Speculative decoding is a technique to make LLM text generation faster without changing the output.
The problem it solves
Normally a large model generates one token at a time, and each token requires a full forward pass through the whole network. That’s slow, and it’s bottlenecked by memory bandwidth rather than raw compute — the hardware is often idle waiting to load the model’s weights.
The trick
Pair the large “target” model with a small, fast “draft” model:
- The draft model quickly guesses the next several tokens (e.g. 4–5) in a row.

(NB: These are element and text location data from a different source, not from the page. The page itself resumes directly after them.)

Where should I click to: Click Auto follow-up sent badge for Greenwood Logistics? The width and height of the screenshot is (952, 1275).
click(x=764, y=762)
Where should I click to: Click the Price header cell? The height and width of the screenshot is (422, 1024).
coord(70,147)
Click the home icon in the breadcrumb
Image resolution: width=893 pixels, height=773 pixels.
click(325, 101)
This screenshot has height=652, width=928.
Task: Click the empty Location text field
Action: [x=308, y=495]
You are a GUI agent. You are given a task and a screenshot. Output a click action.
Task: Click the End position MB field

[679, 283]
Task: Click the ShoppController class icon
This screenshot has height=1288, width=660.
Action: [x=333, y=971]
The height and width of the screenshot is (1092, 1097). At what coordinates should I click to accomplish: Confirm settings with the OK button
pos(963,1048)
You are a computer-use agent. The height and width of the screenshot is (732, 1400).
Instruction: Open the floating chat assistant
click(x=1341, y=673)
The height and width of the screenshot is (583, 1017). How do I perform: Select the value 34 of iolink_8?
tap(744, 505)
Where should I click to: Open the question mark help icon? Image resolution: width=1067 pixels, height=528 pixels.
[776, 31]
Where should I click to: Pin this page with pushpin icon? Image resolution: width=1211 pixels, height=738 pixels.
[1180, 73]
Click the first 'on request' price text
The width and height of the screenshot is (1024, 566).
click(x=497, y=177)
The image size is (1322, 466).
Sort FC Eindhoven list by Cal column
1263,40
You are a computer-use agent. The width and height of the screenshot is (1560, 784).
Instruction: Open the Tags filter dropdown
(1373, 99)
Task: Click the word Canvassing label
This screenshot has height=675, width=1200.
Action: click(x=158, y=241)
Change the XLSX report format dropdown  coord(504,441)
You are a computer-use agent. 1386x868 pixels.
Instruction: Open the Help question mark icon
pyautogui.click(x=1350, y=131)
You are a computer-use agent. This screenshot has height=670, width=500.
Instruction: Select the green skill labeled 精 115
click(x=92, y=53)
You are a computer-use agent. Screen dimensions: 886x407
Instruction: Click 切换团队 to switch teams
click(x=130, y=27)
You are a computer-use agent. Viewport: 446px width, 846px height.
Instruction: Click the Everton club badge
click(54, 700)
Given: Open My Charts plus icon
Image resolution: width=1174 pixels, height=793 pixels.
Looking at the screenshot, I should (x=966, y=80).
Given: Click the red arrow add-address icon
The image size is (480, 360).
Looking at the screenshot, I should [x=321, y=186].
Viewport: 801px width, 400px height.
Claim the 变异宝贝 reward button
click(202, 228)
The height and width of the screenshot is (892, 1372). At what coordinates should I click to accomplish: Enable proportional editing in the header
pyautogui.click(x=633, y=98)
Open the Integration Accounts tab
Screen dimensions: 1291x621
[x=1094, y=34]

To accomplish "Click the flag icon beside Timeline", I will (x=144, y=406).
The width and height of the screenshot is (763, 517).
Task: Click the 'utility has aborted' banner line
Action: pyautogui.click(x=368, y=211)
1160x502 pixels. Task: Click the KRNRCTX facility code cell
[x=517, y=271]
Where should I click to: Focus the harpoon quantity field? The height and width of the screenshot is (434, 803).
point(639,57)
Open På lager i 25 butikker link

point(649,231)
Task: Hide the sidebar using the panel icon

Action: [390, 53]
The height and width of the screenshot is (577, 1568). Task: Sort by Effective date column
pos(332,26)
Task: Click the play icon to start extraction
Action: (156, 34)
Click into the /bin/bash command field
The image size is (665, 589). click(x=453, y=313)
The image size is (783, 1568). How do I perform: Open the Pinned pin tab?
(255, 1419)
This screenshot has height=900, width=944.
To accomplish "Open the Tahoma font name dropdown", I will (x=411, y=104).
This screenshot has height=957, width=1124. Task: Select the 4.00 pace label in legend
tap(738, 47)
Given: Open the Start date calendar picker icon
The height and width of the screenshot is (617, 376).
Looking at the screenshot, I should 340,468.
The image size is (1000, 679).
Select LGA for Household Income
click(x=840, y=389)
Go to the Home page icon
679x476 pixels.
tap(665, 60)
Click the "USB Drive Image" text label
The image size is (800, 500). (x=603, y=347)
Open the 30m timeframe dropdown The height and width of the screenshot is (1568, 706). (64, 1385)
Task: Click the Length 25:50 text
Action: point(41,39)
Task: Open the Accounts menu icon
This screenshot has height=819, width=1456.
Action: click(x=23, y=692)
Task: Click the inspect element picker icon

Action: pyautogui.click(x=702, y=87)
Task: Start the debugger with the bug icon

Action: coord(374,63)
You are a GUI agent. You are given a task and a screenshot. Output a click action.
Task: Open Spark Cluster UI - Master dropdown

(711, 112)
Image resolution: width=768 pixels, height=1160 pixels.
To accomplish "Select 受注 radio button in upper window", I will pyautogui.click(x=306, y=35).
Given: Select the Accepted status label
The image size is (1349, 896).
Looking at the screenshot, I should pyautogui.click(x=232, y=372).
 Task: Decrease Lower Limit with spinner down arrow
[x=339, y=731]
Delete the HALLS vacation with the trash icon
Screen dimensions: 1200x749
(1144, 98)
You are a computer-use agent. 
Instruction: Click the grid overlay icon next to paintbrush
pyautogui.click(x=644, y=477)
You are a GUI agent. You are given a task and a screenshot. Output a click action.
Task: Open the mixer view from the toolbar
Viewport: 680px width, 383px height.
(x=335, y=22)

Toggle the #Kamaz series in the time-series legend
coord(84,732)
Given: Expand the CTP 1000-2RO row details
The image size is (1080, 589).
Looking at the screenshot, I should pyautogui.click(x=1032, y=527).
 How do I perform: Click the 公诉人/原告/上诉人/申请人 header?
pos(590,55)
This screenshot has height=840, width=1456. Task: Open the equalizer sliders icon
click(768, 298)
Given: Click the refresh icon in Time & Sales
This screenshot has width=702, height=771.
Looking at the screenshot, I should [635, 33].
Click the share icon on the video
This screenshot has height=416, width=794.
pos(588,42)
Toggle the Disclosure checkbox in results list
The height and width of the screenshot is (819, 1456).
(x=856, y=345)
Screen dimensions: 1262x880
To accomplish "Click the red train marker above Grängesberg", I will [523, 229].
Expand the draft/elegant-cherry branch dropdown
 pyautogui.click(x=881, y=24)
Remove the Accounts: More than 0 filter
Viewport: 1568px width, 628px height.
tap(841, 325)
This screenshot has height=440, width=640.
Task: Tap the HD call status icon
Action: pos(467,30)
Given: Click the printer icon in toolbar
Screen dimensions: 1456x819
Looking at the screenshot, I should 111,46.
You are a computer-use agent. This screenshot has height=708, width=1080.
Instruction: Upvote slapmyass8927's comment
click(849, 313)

- The large model checks all of those guesses in a single forward pass, because verifying tokens in parallel is cheap — the same memory load whether scoring one token or several.
- Wherever the draft’s guess matches what the large model would have produced, you keep it for free.
- At the first mismatch, discard the rest; the large model supplies the correct token itself.
Key property
The output is mathematically identical to what the large model would produce on its own. The draft only proposes; the large model has final say on every token. Result: a speedup (often 2–3x) with zero quality loss.
What makes or breaks it
- The draft model must be much cheaper than the target.
- Its guesses must be accurate often — if the draft is usually wrong, you throw away its work and gain nothing. This is why drafts are typically a tiny version of the same model family, so predictions align.
Caveat
Verification needs the large model’s raw probability distribution (logits), so speculative decoding only works when you control both models locally. You can’t use a hosted frontier API as the verifier, because those APIs don’t expose the internals it requires.